This barrack was characterized by its walls, both on the front and on the sides; these were formed of canvas curtains permanently attached to the plates and tie-beams. By means of the curtains the interior of the barrack could be completely enclosed, or it could be thrown open to the air more or less completely by pushing the curtains aside or by rolling them up and securing them at the top by buttons.
Another form, in some respects simpler, also used during the same war, is described by Fischer.(278) It differed from the one represented in Fig. 36 in being unprovided with a floor and in having lateral wooden walls, the upper halves of which were movable. In this barrack the ends alone were furnished with curtains, as shown in Fig. 37.

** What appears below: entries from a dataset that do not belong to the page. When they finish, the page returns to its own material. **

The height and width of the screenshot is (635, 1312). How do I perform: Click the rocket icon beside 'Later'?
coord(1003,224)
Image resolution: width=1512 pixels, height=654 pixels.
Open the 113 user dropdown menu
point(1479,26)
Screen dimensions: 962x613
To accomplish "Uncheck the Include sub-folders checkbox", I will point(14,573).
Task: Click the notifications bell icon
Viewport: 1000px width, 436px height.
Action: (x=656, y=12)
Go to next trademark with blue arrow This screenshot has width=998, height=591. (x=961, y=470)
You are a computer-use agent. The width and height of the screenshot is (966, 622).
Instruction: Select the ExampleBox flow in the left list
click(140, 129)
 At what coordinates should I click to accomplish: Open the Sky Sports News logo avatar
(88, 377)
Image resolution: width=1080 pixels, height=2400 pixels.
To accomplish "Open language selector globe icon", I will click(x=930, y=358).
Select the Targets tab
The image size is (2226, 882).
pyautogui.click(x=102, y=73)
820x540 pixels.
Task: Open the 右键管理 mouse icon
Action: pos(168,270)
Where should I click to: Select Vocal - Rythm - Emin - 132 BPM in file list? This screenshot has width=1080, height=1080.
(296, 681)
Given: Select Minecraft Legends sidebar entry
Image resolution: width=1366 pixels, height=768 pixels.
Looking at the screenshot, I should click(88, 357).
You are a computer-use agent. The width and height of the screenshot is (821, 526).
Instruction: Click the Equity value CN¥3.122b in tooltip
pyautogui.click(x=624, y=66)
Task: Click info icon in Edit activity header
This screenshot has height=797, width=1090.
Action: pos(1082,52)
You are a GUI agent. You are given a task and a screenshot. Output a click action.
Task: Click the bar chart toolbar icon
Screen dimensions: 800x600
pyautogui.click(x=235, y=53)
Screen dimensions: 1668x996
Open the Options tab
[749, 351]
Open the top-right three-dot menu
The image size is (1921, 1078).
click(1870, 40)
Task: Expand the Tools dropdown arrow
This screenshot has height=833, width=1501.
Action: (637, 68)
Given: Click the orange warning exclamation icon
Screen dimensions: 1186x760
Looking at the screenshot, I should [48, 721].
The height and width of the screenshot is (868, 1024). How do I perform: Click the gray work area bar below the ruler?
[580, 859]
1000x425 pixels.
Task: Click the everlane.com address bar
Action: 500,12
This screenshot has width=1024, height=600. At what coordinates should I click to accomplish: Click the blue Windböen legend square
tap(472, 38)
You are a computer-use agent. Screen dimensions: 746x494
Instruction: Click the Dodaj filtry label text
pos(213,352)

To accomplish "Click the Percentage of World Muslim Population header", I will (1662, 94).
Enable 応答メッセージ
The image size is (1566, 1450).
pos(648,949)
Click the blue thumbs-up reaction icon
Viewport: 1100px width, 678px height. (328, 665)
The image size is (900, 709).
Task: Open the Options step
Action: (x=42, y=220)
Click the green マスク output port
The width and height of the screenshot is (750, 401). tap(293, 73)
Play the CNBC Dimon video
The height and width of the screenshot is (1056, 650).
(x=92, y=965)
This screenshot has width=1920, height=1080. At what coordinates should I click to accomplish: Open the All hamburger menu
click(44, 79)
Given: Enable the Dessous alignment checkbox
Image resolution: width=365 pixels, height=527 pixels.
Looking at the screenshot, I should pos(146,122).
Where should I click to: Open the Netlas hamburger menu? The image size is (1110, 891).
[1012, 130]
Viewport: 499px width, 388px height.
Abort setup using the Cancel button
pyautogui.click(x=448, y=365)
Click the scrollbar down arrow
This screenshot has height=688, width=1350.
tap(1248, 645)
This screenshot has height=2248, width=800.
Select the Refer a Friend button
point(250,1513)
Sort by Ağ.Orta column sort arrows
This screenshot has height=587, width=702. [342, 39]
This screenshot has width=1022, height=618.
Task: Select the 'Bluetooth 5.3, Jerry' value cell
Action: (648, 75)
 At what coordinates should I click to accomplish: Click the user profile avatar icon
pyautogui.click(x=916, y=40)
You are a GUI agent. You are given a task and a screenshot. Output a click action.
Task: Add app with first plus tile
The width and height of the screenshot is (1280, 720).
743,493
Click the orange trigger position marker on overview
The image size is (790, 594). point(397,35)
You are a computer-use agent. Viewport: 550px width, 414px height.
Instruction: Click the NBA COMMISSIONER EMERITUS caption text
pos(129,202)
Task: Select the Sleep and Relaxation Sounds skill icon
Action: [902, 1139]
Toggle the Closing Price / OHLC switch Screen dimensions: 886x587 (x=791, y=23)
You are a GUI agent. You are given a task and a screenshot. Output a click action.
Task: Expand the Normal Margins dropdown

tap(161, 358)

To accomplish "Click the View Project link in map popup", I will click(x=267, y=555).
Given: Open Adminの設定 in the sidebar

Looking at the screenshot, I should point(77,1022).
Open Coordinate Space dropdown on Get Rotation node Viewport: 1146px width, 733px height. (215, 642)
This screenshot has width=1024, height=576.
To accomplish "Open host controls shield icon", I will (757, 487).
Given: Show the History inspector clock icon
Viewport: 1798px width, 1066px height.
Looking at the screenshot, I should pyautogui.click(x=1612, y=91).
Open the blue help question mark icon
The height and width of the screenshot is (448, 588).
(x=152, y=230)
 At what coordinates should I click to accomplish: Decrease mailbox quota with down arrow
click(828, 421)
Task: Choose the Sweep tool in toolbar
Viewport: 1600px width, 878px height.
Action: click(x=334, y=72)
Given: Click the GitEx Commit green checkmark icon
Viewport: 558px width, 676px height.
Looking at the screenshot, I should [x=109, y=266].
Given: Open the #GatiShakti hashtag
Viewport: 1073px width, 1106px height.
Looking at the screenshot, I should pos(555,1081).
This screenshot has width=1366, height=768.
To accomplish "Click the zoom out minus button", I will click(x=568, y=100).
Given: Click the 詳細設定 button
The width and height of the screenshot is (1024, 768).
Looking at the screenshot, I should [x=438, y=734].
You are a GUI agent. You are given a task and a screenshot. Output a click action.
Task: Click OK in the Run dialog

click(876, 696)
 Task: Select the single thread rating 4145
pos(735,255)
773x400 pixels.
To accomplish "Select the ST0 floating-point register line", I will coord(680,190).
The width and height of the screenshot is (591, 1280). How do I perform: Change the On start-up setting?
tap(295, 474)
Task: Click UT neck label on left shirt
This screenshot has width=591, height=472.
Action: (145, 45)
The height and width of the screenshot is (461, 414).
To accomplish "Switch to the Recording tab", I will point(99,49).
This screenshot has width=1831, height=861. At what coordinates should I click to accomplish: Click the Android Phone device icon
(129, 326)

During the Austro-Prussian War the experiment was made at Trautenau by Volkmann of employing, for the treatment of the wounded, a sort of shed-barrack---something like, in its general appearance, the sheds occasionally used on farms. The experiment was pronounced highly successful. At the suggestion of Baron Mundy, of Vienna, and in accordance with plans furnished by him, the "Société de Secours aux Blessés" organized in the Park of St. Cloud, in June, 1871, a shed tent-barrack hospital containing two hundred beds; each ward-barrack contained twenty-five beds. By referring to Fig. 38, which represents one of these barracks, it will be seen to differ in several respects from the two forms I have just described. It was practically a long shed, the front of which was or might be closed by canvas curtains; it was 98-1/2 ft. long, 16 ft. 4 in. wide, 19 ft. 7 in. high in front, and 13 ft. high behind. The barracks were frameworks, covered with boards, battened both on the sides and on the roof; the roofs were covered also with impermeable tarred paper. They were painted black the outside with a heavy coating of coal tar; on the inside the walls were whitened. Each barrack was floored with matched boards, and in each the rear wall was pierced with eight movable windows; the curtains---of which there were ten---were attached above by rings to iron rods; at the sides and the bottoms they were secured when closed by buckles and hooks; when opened they might be pushed aside, or they might be braced out by means of poles, as shown in the sketch. As the curtains depended from the ridge, the interior of the barracks could thus be completely exposed to the open air in fine weather, and without that liability to draughts existing in constructions open on all sides. One or two of the ward-barracks were divided into apartments by lateral side curtains. The barracks were all supplied with water, as they were also with the furniture common in permanent hospitals.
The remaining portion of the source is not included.